Our model has predicted 29 of the images as COVID-19 positive where 21 cases are actually COVID-19 positive (True Positive) and 8 cases are actually COVID-19 negative (False Positive).

The reason why all of our predictions are coming out as COVID-19 positive is because our starting dataset is very imbalanced and thus, accuracy is not the right metric for training the model.

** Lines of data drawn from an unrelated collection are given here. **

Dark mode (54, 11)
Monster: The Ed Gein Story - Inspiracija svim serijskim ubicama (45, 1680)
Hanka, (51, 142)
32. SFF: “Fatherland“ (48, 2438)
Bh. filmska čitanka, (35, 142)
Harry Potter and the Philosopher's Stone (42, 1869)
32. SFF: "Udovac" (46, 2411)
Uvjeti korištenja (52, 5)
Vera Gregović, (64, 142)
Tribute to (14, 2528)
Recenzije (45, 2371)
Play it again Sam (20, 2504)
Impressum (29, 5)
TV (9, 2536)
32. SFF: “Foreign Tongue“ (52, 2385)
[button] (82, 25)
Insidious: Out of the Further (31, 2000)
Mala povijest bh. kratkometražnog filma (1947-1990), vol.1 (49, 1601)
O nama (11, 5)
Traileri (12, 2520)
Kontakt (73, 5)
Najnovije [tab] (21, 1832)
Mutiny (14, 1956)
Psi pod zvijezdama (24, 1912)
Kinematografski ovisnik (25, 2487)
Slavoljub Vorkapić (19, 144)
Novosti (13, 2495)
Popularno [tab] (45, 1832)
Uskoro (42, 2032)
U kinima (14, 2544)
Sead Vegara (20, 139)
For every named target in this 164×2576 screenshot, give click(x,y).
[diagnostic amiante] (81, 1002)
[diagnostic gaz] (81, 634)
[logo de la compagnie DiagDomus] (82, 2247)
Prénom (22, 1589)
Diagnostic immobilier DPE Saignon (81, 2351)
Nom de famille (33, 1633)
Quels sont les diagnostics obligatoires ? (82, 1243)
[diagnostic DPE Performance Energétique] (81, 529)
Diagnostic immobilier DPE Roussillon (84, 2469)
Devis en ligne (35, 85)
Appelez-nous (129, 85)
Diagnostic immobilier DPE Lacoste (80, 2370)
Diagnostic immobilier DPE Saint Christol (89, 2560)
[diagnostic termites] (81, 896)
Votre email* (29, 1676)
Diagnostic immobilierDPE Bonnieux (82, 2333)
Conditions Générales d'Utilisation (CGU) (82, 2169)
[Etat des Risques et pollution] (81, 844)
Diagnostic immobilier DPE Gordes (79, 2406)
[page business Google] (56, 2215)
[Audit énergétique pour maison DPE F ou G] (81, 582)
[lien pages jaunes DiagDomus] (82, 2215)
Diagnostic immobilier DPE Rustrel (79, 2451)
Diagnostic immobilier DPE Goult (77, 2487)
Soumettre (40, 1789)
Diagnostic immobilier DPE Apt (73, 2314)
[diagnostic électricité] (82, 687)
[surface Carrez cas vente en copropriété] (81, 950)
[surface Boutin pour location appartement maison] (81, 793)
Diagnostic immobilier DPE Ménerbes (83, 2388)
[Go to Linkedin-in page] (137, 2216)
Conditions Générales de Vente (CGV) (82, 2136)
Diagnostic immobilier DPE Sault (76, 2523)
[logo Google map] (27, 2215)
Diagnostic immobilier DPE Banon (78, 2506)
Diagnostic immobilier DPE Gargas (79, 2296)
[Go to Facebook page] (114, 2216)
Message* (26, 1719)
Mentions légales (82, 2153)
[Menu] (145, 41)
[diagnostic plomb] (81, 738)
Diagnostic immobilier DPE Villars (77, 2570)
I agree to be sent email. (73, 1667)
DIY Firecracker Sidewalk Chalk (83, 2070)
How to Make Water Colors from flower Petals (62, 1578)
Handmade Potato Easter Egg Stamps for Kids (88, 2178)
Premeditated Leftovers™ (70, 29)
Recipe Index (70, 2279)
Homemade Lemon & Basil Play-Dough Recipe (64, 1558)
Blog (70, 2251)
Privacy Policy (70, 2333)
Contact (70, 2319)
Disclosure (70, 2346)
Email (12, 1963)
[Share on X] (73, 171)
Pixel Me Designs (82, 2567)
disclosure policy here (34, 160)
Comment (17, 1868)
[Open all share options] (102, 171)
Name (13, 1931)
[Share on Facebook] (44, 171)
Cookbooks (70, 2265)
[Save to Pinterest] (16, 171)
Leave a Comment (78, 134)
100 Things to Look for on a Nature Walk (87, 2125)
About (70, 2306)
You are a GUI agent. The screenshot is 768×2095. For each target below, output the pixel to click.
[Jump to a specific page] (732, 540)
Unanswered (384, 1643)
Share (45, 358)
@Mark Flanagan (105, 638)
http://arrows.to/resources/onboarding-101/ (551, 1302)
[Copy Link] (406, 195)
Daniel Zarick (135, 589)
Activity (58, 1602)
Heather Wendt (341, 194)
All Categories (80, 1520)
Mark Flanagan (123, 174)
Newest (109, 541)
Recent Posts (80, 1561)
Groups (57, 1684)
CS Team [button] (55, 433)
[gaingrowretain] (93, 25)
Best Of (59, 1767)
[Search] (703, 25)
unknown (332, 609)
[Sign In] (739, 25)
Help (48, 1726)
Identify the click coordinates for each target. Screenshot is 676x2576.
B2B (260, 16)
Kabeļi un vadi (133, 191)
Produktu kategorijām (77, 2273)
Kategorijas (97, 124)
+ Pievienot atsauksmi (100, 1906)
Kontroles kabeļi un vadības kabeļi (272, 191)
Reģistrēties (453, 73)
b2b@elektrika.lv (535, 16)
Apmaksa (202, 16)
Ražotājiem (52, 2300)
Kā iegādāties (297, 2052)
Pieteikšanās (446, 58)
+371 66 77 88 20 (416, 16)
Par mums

Instead, we should be using metrics such as precision and recall. However, that would make this tutorial more complicated and harder to digest in a single go.

In Conclusion

There you have it! The goal of this tutorial was to give students a starting point for using Machine Learning to detect the Coronavirus (COVID-19). Again, this tutorial is just for educational purposes and is not aimed at building a production-ready coronavirus detection model.